Pairs well with the trimmer
If a single recording is too large to share, you can compress here and then trim it into chapters at Video Splitter & Joiner — or do it in the other order. Both tools share the same in-browser FFmpeg core, so once it’s loaded by one tool, the other is instant on first use too.
Privacy
Same posture as every other tool on the site. A static HTML page loads its JavaScript, then fetches the FFmpeg WebAssembly core once from a public CDN (cdn.jsdelivr.net) — the core is just the encoder binary, no user data ever leaves the tab. After that one-time download, DevTools → Network shows zero outbound requests on subsequent compressions. There is no upload, no temporary cloud storage, no analytics on file contents, no watermark.
How it compares
| bytefork.tools | clideo.com | freeconvert.com | |
|---|---|---|---|
| Runs in browser only | ✓ | ✗ (uploads to server) | ✗ (uploads to server) |
| Three quality presets | ✓ | varies | varies |
| Resolution downscale | ✓ | ✓ | ✓ |
| Batch (multiple videos) | ✓ | ✗ | partial |
| ZIP download of all outputs | ✓ | ✗ | ✗ |
| Watermark on free tier | ✗ | sometimes | ✗ |
| Sign-in required | ✗ | for larger files | ✗ |
| Ad-free | ✓ | ✗ | ✗ |
Related tools
- Video Splitter & Joiner — split videos into clips or merge multiple videos into one.
- Image Compressor — shrink JPG, PNG, WebP in the browser.
- Image Size Converter — resize images to exact pixel dimensions.
Frequently asked questions
Are my videos uploaded anywhere?
No. Compression runs in your browser via FFmpeg compiled to WebAssembly. After the page loads and the FFmpeg core file downloads once, no further outbound requests fire when you compress. Open DevTools → Network to confirm. Your video bytes never leave the tab.
Why does compression take so long?
Re-encoding video in WebAssembly is CPU-bound and runs at roughly 0.3 to 1 times realtime on a typical laptop. A 5-minute 1080p input may need 5 to 15 minutes. The first compression of the session also downloads the 30 MB FFmpeg core once; every subsequent compression reuses the cached core.
Why is the output always MP4, even if I dropped a WebM?
MP4 with H.264 video and AAC audio is the most universally compatible combination — it plays in iOS Photos, Slack, Discord, every browser, and every video editor. Forcing this one output simplifies sharing. If you specifically need WebM/VP9 output, use a dedicated encoder.

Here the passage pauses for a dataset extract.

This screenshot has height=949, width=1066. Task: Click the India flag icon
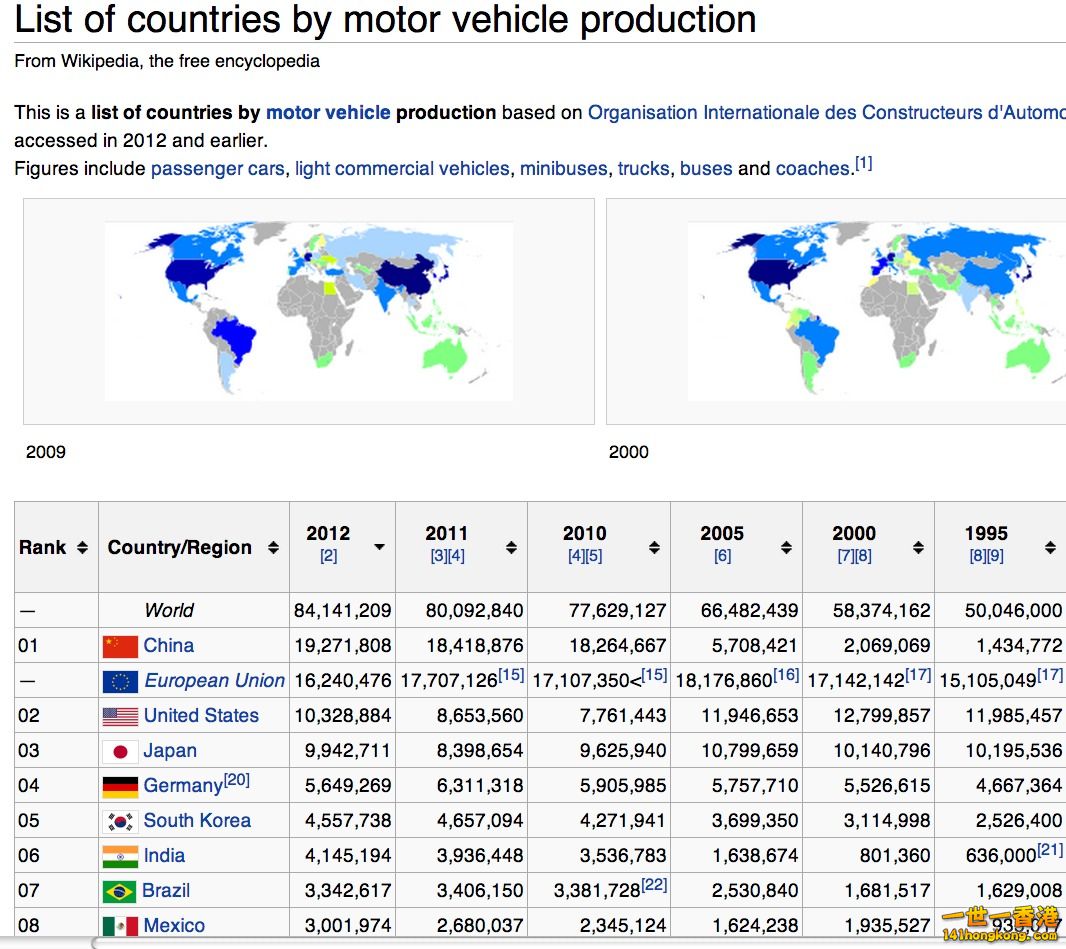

What about HEVC video from my iPhone?
iPhone HEVC `.mov` files decode fine because the bundled libavcodec includes a free HEVC decoder. The output is always H.264 MP4, which plays in places where HEVC does not. If your file fails to decode (rare — usually encrypted DRM or 10-bit HDR), the tool surfaces a clear error rather than failing silently.
How is the size estimate calculated?
It is duration multiplied by the preset implied bitrate (video + audio). Since CRF encoding is quality-based, actual output size depends on the source content — high-motion or grainy footage compresses worse than static scenes. Treat the estimate as a ballpark within ±30%.
Can I keep the original audio without re-encoding it?
Yes. Open Advanced and turn off "Re-encode audio". The tool will stream-copy the source audio when its codec is compatible with the MP4 container (AAC works, Opus does not — it will fall back to re-encode in that case).
Will compression hurt video quality visibly?
CRF 23 (Balanced) is visually transparent for most content — most viewers cannot tell the difference from the source. CRF 28 (Strong shrink) is visibly compressed on motion-heavy clips but acceptable for sharing. CRF 20 (High quality) is overkill for the web; use it only when you need archive-grade fidelity.
How big a file can I compress?
Up to 4 GB per file. That ceiling matches the WebAssembly linear-memory limit per instance — the hard wall every in-browser FFmpeg tool hits. Re-encoding is more memory-hungry than trimming (decoded frames plus output buffer), so files past ~1.5 GB may OOM the tab on machines with limited RAM even though the tool accepts them. The browser, not the tool, decides where it really gives up.
Can I compress multiple videos at once?
Yes. Drop several files; the tool processes them one at a time (FFmpeg already uses multiple CPU threads per video) and the Download ZIP button bundles every output into one archive.